Before we explain any more about Skyline or how we built it, let’s make sure you’re familiar with the GitHub CLI. Through a command line interface (CLI), you can interact with applications or the operating system in a text-based interface via your terminal. In other words, the GitHub CLI brings GitHub to your terminal and other locations where you can run command line scripts, like automated processes such as GitHub Actions. Once you’ve authenticated, the CLI can interact with a number of the core parts of GitHub, like Issues, Pull Requests, Codespaces and Actions workflows. But you’re not just limited to the commands available directly from the GitHub CLI. It’s designed to be extensible so that you can create your own GitHub CLI extensions.
GitHub has built many GitHub CLI extensions including gh-copilot, gh-gei, and gh-models, but we’re not the only ones building them. There’s a whole community of GitHub CLI extension authors, so why not take a peek at their work? gh-skyline is just one of many extensions that you can use in the GitHub CLI.
You’ll first need to have the GitHub CLI installed to get started with the GitHub Skyline CLI. You can find out more about that here.
Once you have authenticated into the GitHub CLI, you can then install gh-skyline
. To do this, run the following command in your terminal:
gh extension install github/gh-skyline
Once complete, you should receive a message that the github/gh-skyline extension installed successfully. Now you can execute gh skyline
in your terminal to generate the 3D version of your contribution graph, as well as an ASCII art representation while you wait! By default, it will render the current year. (I don’t know about you, but I’m still putting 2024 at the end of my dates.) You can also pass the year parameter to look back at a specific year, like gh skyline --year 2024
. There are several more flags available, and you can review the README to explore further.

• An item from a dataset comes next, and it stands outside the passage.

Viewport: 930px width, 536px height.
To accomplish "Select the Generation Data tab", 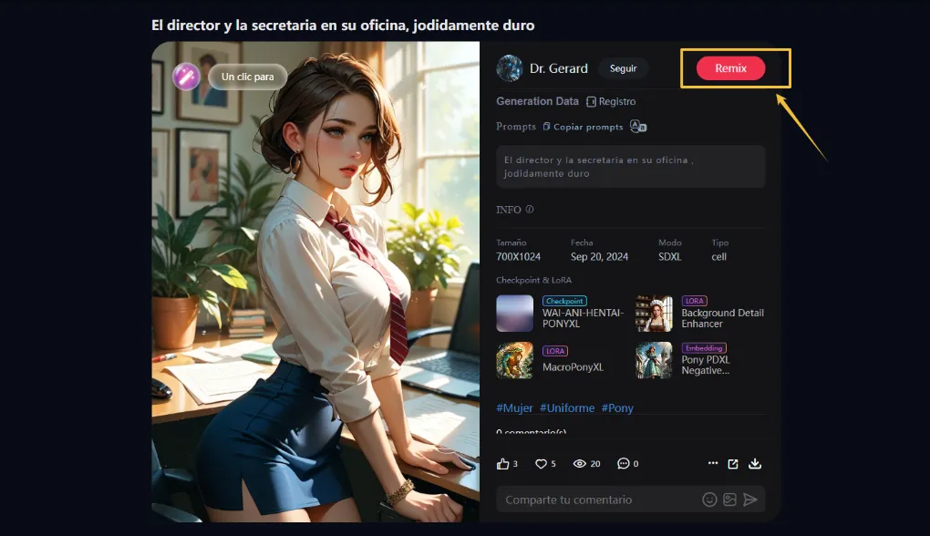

💡 Thought: While you’re there, why not star the repository so you can keep track of the project? Or even better, contribute an idea through a feature request, bug report, or make some code contributions! We’ve already had several excellent community contributions. 🙏 |
We’ve published many posts about how we use GitHub to build GitHub, including How GitHub uses merge queue to ship hundreds of changes every day, How GitHub uses GitHub Actions and Actions larger runners to build and test GitHub.com and How we build containerized services at GitHub using GitHub.
💡 Tip: Like these types of posts? Check out more by browsing the “How GitHub builds GitHub” tag on our blog! |
We know that many developers take pride in their contribution history and like to have something to show for that. So we also knew from the outset that we wanted to open source the codebase so the community can learn from it and contribute. That goal shaped several of the decisions we made when setting up the repository. Let’s walk through the development lifecycle to learn how and why we used various GitHub services.
GitHub Codespaces simplifies development by enabling you to provision an environment configured with the tools you need to complete your task. Codespaces are configured using a devcontainer, so you can specify the underlying container image in use, Visual Studio Code extensions, or post-creation steps that you may need as part of the creation process.
The gh-skyline devcontainer was configured with:
Remember that making gh-skyline open source was a key goal that we set off with. GitHub Codespaces are incredibly helpful with this because they lower the contribution barrier by providing a consistent development environment that is easy to set up and use, all with a click of a button.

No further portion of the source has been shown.